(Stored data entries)
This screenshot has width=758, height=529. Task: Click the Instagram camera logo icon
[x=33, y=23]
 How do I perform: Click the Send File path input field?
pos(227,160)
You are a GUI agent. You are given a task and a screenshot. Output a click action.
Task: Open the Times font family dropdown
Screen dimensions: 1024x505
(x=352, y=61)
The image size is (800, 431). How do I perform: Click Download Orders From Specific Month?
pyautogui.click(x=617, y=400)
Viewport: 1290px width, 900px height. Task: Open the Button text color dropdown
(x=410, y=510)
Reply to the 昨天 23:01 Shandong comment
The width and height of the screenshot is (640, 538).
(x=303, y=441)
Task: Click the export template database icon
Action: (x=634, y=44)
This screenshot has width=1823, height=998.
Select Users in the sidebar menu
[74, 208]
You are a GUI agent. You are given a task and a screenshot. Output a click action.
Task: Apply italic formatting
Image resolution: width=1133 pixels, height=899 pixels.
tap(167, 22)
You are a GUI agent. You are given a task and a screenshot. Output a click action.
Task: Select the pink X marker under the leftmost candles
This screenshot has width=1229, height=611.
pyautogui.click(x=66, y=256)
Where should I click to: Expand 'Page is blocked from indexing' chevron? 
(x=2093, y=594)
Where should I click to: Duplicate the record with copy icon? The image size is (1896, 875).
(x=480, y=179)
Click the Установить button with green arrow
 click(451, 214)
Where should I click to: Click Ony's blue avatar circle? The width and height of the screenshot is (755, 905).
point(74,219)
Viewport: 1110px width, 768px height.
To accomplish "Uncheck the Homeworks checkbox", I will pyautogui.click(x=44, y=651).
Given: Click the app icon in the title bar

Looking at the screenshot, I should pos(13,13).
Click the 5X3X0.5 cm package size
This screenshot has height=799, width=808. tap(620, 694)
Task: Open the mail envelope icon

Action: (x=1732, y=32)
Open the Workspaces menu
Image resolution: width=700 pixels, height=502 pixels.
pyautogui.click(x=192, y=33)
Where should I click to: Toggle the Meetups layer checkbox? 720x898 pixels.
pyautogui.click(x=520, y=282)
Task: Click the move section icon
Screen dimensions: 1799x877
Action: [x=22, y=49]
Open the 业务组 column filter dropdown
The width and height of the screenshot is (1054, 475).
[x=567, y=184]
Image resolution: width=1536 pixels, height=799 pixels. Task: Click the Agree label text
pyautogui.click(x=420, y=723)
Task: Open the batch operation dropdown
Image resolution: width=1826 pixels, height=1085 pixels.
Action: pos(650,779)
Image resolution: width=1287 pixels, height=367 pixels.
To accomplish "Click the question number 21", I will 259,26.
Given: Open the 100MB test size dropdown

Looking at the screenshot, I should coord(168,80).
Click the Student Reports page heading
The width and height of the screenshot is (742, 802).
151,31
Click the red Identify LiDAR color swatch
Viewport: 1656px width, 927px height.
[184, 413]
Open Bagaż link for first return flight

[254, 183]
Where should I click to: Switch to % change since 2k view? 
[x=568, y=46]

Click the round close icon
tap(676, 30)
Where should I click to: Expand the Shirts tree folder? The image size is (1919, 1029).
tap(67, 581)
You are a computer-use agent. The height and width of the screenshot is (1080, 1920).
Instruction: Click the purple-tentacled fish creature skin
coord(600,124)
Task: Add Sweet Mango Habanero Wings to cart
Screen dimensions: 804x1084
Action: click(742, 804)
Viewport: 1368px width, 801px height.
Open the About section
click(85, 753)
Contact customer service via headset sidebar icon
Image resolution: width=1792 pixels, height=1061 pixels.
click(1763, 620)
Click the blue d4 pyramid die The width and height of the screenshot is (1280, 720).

To do
Produce the entries above once more, identical in every detail.

Task output
This screenshot has width=758, height=529. Task: Click the Instagram camera logo icon
[x=33, y=23]
 How do I perform: Click the Send File path input field?
pos(227,160)
You are a GUI agent. You are given a task and a screenshot. Output a click action.
Task: Open the Times font family dropdown
Screen dimensions: 1024x505
(x=352, y=61)
The image size is (800, 431). How do I perform: Click Download Orders From Specific Month?
pyautogui.click(x=617, y=400)
Viewport: 1290px width, 900px height. Task: Open the Button text color dropdown
(x=410, y=510)
Reply to the 昨天 23:01 Shandong comment
The width and height of the screenshot is (640, 538).
(x=303, y=441)
Task: Click the export template database icon
Action: (x=634, y=44)
This screenshot has width=1823, height=998.
Select Users in the sidebar menu
[74, 208]
You are a GUI agent. You are given a task and a screenshot. Output a click action.
Task: Apply italic formatting
Image resolution: width=1133 pixels, height=899 pixels.
tap(167, 22)
You are a GUI agent. You are given a task and a screenshot. Output a click action.
Task: Select the pink X marker under the leftmost candles
This screenshot has width=1229, height=611.
pyautogui.click(x=66, y=256)
Where should I click to: Expand 'Page is blocked from indexing' chevron? 
(x=2093, y=594)
Where should I click to: Duplicate the record with copy icon? The image size is (1896, 875).
(x=480, y=179)
Click the Установить button with green arrow
 click(451, 214)
Where should I click to: Click Ony's blue avatar circle? The width and height of the screenshot is (755, 905).
point(74,219)
Viewport: 1110px width, 768px height.
To accomplish "Uncheck the Homeworks checkbox", I will pyautogui.click(x=44, y=651).
Given: Click the app icon in the title bar

Looking at the screenshot, I should pos(13,13).
Click the 5X3X0.5 cm package size
This screenshot has height=799, width=808. tap(620, 694)
Task: Open the mail envelope icon

Action: (x=1732, y=32)
Open the Workspaces menu
Image resolution: width=700 pixels, height=502 pixels.
pyautogui.click(x=192, y=33)
Where should I click to: Toggle the Meetups layer checkbox? 720x898 pixels.
pyautogui.click(x=520, y=282)
Task: Click the move section icon
Screen dimensions: 1799x877
Action: [x=22, y=49]
Open the 业务组 column filter dropdown
The width and height of the screenshot is (1054, 475).
[x=567, y=184]
Image resolution: width=1536 pixels, height=799 pixels. Task: Click the Agree label text
pyautogui.click(x=420, y=723)
Task: Open the batch operation dropdown
Image resolution: width=1826 pixels, height=1085 pixels.
Action: pos(650,779)
Image resolution: width=1287 pixels, height=367 pixels.
To accomplish "Click the question number 21", I will 259,26.
Given: Open the 100MB test size dropdown

Looking at the screenshot, I should coord(168,80).
Click the Student Reports page heading
The width and height of the screenshot is (742, 802).
151,31
Click the red Identify LiDAR color swatch
Viewport: 1656px width, 927px height.
[184, 413]
Open Bagaż link for first return flight

[254, 183]
Where should I click to: Switch to % change since 2k view? 
[x=568, y=46]

Click the round close icon
tap(676, 30)
Where should I click to: Expand the Shirts tree folder? The image size is (1919, 1029).
tap(67, 581)
You are a computer-use agent. The height and width of the screenshot is (1080, 1920).
Instruction: Click the purple-tentacled fish creature skin
coord(600,124)
Task: Add Sweet Mango Habanero Wings to cart
Screen dimensions: 804x1084
Action: click(742, 804)
Viewport: 1368px width, 801px height.
Open the About section
click(85, 753)
Contact customer service via headset sidebar icon
Image resolution: width=1792 pixels, height=1061 pixels.
click(1763, 620)
Click the blue d4 pyramid die The width and height of the screenshot is (1280, 720).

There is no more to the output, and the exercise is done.